◆ **TASK DIRECTIONS**
Below are some records. Set each one down exactly as it reads.

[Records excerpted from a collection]
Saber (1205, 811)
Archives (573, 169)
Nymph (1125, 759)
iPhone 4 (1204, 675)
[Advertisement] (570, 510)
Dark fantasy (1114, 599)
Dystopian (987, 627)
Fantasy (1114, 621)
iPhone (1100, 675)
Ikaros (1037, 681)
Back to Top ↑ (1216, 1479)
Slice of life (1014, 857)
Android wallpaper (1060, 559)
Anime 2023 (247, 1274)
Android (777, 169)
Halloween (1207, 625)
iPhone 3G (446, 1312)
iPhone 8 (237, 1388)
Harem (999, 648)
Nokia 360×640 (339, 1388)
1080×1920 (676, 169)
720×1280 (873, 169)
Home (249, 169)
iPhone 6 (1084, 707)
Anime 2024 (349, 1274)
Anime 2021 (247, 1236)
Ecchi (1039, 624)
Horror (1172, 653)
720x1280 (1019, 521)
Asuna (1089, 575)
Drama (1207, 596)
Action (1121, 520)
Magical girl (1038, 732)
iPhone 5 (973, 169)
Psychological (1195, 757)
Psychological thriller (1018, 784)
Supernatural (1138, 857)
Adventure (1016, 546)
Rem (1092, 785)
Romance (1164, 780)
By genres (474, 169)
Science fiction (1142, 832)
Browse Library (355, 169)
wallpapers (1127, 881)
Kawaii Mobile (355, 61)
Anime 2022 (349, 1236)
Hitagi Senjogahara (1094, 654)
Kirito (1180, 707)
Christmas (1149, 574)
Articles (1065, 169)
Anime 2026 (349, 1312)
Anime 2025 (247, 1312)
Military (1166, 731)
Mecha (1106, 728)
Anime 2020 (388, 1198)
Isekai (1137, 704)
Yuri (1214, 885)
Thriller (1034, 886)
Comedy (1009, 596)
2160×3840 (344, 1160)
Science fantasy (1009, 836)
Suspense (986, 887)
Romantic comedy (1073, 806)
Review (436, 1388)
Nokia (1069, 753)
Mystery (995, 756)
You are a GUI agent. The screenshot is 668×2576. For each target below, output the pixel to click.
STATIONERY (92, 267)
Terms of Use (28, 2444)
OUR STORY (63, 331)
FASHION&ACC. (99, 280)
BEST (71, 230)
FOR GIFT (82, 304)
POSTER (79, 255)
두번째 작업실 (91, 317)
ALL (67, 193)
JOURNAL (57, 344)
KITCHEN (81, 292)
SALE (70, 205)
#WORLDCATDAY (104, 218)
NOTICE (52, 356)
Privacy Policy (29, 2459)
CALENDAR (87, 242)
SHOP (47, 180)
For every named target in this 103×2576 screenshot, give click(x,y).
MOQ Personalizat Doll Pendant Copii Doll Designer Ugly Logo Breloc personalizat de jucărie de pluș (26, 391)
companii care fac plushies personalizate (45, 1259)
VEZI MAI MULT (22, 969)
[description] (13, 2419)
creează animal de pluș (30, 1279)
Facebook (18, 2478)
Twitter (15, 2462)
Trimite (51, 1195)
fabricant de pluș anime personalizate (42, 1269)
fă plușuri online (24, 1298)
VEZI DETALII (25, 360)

◆ **ANSWER SECTION**
Saber (1205, 811)
Archives (573, 169)
Nymph (1125, 759)
iPhone 4 (1204, 675)
[Advertisement] (570, 510)
Dark fantasy (1114, 599)
Dystopian (987, 627)
Fantasy (1114, 621)
iPhone (1100, 675)
Ikaros (1037, 681)
Back to Top ↑ (1216, 1479)
Slice of life (1014, 857)
Android wallpaper (1060, 559)
Anime 2023 (247, 1274)
Android (777, 169)
Halloween (1207, 625)
iPhone 3G (446, 1312)
iPhone 8 (237, 1388)
Harem (999, 648)
Nokia 360×640 (339, 1388)
1080×1920 (676, 169)
720×1280 (873, 169)
Home (249, 169)
iPhone 6 (1084, 707)
Anime 2024 (349, 1274)
Anime 2021 (247, 1236)
Ecchi (1039, 624)
Horror (1172, 653)
720x1280 (1019, 521)
Asuna (1089, 575)
Drama (1207, 596)
Action (1121, 520)
Magical girl (1038, 732)
iPhone 5 (973, 169)
Psychological (1195, 757)
Psychological thriller (1018, 784)
Supernatural (1138, 857)
Adventure (1016, 546)
Rem (1092, 785)
Romance (1164, 780)
By genres (474, 169)
Science fiction (1142, 832)
Browse Library (355, 169)
wallpapers (1127, 881)
Kawaii Mobile (355, 61)
Anime 2022 (349, 1236)
Hitagi Senjogahara (1094, 654)
Kirito (1180, 707)
Christmas (1149, 574)
Articles (1065, 169)
Anime 2026 (349, 1312)
Anime 2025 (247, 1312)
Military (1166, 731)
Mecha (1106, 728)
Anime 2020 (388, 1198)
Isekai (1137, 704)
Yuri (1214, 885)
Thriller (1034, 886)
Comedy (1009, 596)
2160×3840 (344, 1160)
Science fantasy (1009, 836)
Suspense (986, 887)
Romantic comedy (1073, 806)
Review (436, 1388)
Nokia (1069, 753)
Mystery (995, 756)
You are a GUI agent. The screenshot is 668×2576. For each target below, output the pixel to click.
STATIONERY (92, 267)
Terms of Use (28, 2444)
OUR STORY (63, 331)
FASHION&ACC. (99, 280)
BEST (71, 230)
FOR GIFT (82, 304)
POSTER (79, 255)
두번째 작업실 (91, 317)
ALL (67, 193)
JOURNAL (57, 344)
KITCHEN (81, 292)
SALE (70, 205)
#WORLDCATDAY (104, 218)
NOTICE (52, 356)
Privacy Policy (29, 2459)
CALENDAR (87, 242)
SHOP (47, 180)
For every named target in this 103×2576 screenshot, give click(x,y).
MOQ Personalizat Doll Pendant Copii Doll Designer Ugly Logo Breloc personalizat de jucărie de pluș (26, 391)
companii care fac plushies personalizate (45, 1259)
VEZI MAI MULT (22, 969)
[description] (13, 2419)
creează animal de pluș (30, 1279)
Facebook (18, 2478)
Twitter (15, 2462)
Trimite (51, 1195)
fabricant de pluș anime personalizate (42, 1269)
fă plușuri online (24, 1298)
VEZI DETALII (25, 360)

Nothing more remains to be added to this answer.